Offline-first architecture. Military deployments frequently require the ability to operate without network connectivity. Commercial deployments in industrial or remote environments often have the same requirement. Designing for offline-first from the outset — with a local data store that functions independently of network availability, and synchronisation logic that manages updates when connectivity is restored — serves both markets simultaneously without requiring separate code paths.
Multi-tenancy with isolation controls. Commercial SaaS deployments typically use multi-tenant architecture where multiple customer organisations share the same infrastructure. Military deployments may require dedicated infrastructure or at minimum strong logical isolation between different classification levels. Building multi-tenancy with configurable isolation controls — from full multi-tenancy to dedicated single-tenant deployment — allows the same codebase to be deployed appropriately for each market without a full re-architecture for each deployment model.
Key insight: The test of genuine dual-use positioning is not whether you can claim that your technology serves both markets — it is whether you have actually sold to customers in both markets. Investors, procurement organisations, and funding bodies have all become sophisticated about the difference between dual-use positioning and dual-use traction. The former is easy; the latter requires deliberate commercial strategy and execution.

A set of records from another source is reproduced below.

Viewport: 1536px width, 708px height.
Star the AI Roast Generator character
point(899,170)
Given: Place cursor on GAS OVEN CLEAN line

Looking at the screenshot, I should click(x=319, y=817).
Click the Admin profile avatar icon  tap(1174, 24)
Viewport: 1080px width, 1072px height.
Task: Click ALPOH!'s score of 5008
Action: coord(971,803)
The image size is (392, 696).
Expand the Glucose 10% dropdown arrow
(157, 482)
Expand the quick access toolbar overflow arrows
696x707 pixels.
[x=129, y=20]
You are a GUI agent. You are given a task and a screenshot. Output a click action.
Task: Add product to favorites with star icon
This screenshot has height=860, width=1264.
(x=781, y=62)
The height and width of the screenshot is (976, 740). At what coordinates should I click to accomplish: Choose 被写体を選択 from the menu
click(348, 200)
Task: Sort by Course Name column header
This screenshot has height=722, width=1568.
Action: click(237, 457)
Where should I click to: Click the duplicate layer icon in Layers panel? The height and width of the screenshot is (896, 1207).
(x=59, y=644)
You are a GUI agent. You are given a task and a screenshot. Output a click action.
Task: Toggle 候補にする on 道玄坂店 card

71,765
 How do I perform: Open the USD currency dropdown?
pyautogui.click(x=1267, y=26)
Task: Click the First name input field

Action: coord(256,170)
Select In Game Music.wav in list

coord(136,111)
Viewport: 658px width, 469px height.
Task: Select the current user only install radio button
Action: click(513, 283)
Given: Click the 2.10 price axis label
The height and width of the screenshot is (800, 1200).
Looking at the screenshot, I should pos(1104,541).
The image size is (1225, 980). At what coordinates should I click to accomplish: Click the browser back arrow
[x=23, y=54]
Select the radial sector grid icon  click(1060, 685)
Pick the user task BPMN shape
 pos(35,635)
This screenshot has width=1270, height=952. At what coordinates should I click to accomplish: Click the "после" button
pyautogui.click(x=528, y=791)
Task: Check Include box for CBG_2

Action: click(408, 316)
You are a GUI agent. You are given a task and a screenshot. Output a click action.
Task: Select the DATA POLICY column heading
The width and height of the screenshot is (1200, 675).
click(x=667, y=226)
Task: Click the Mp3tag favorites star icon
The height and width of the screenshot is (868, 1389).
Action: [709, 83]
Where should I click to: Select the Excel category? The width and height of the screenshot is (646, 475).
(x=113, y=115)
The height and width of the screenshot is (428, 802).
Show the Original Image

Regulatory: Export Control and ITAR Implications for Dual-Use Products
Dual-use products occupy a specific regulatory position that requires proactive management. In the EU, products on the EU dual-use control list require export authorisation when exported outside the EU. The EU Dual-Use Regulation (2021/821) updated the control list and the procedures in 2021, with particular attention to cyber surveillance technologies and AI capabilities. Software vendors should obtain an export control legal opinion for their products early in the commercial development process — ideally before first export to a non-EU customer — to determine which EU dual-use control list entries apply and what authorisation procedures are required.
For the US market, EAR (Export Administration Regulations) rather than ITAR typically applies to dual-use software, unless the software contains specific military application modules that would bring it onto the US Munitions List. EAR's licence exception for encryption products (ENC) provides a relatively streamlined authorisation pathway for software that includes cryptographic functionality, which covers most modern security-relevant software. Companies planning significant US market development should obtain a US export control review early to determine whether EAR or ITAR applies and what the compliance requirements are.
The regulatory complexity of dual-use export control is manageable — hundreds of companies navigate it successfully every year — but it requires deliberate attention and qualified legal support. The consequences of inadvertent export control violations are serious: criminal liability, administrative penalties, and loss of export privileges. Building export control compliance into the commercial operations process from the outset is significantly cheaper than retrofitting it after an enforcement action.